And the snake wasn’t the only animal in scripture to talk. There was a prophet named Balaam and his ass spoke to him.

There is no such thing as either necromancers or golems in the real world. So there is no actual facts regarding either of them. They are just devices used in stories and games and thus it all depends on the game or who is telling the story. In the game called Diablo, for example, the necromancers have the ability to create golems.

According to Christian tradition based on the book of Revelation, the snake wasn’t an animal at all but the angel we name Lucifer, who in Gen 3:15 became our adversary or Satan. And just because Balaam heard his donkey talking doesn’t mean the donkey actually talked. God spoke from burning bush, why not from a donkey?
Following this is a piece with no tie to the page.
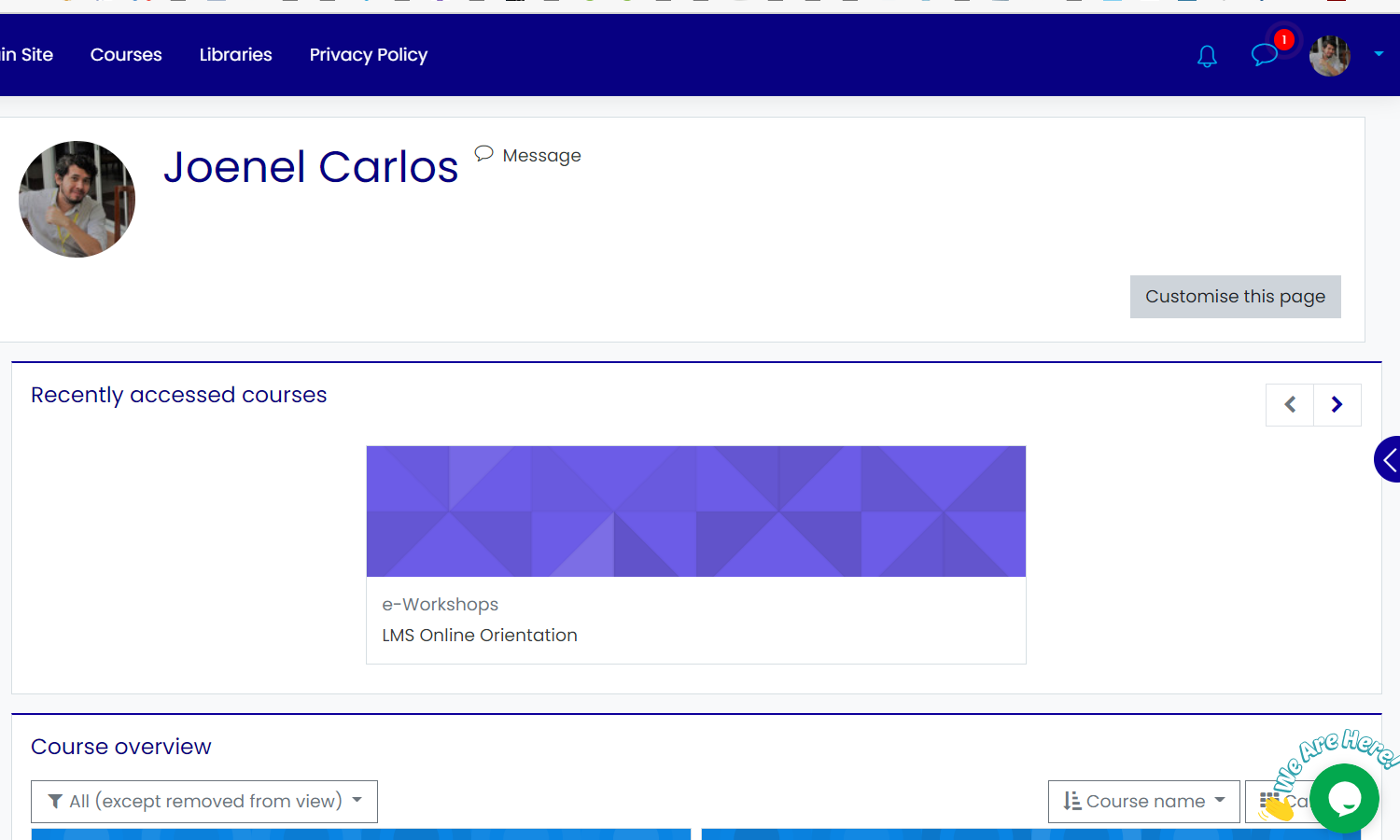This screenshot has height=840, width=1400.
Task: Select Libraries in the navigation menu
Action: [x=235, y=55]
Or perhaps some would prefer ventriloquism or schizophrenia as an explanation. I suppose you might prefer the Walt Disney version where all the animals talk. Very good entertainment for children at which they can laugh – not such a good source for understanding reality though, where animals don’t talk.

From Jesus we can see that God likes to tell stories where things are not taken literally, but where we are expected to use our brain to seek the meaning behind the words. So personally, I like to take the Bible a bit more seriously than these entertainments and look for greater meaning in them than that.

Agreed! It is the best scenario for explaining so many of the contradictions in the pre-history narrative! As one raised as a Young Earther, I always struggled with 24/7 creation.
A Special “Protected Space” for Adam and Eve is certainly in line with Revelation, and the imagery of the New Heaven and New Earth, which goes far beyond the physicality of scientific only cosmology.
I am in the process of writing a blog entitled Fight Club Cosmology: Round 1 John vs Einstein which will eventually get to the protected space of pre-history in later rounds.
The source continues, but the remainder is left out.